Rows for locating words and elements »
# # # # # # #

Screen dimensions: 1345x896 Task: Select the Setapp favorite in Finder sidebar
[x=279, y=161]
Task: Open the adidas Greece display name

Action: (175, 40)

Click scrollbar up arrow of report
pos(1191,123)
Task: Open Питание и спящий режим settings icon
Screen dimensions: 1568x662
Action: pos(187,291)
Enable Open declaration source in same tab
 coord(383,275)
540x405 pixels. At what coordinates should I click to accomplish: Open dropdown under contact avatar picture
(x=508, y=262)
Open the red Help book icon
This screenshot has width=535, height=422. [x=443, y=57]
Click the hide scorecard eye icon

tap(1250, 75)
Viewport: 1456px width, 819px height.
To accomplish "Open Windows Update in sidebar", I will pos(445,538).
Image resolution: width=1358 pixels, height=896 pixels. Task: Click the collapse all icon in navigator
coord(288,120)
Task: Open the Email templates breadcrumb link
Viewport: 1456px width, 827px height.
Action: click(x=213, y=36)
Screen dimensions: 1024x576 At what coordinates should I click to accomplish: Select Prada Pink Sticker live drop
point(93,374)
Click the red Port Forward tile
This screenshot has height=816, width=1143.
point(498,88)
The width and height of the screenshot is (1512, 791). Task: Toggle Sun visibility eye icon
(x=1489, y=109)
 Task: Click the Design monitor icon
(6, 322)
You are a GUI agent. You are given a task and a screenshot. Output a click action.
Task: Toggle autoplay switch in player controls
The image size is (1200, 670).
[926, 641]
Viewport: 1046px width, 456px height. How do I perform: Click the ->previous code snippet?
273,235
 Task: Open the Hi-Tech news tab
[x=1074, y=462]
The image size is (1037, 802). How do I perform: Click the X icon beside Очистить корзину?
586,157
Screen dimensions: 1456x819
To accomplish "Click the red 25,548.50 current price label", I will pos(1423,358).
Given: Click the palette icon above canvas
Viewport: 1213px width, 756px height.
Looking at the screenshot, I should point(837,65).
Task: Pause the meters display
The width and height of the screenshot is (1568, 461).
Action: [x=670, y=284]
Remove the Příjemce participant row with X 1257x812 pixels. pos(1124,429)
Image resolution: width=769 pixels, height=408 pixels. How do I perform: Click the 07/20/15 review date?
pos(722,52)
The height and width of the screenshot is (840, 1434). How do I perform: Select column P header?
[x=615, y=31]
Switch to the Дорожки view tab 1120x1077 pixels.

# # # # # # #

Short exercise » Give the rows from the line with "The image size is (1037, 802)." to the line with "Looking at the" as a two-column CSV headed instruction and output, one line per row. Quote each field and replace any line breaks inside it with spaces.

Result »
instruction,output
"The image size is (1037, 802). How do I perform: Click the X icon beside Очистить корзину?","586,157"
"Screen dimensions: 1456x819 To accomplish ""Click the red 25,548.50 current price label"",","I will pos(1423,358)."
"Given: Click the palette icon above canvas Viewport: 1213px width, 756px height.","Looking at the screenshot, I should point(837,65)."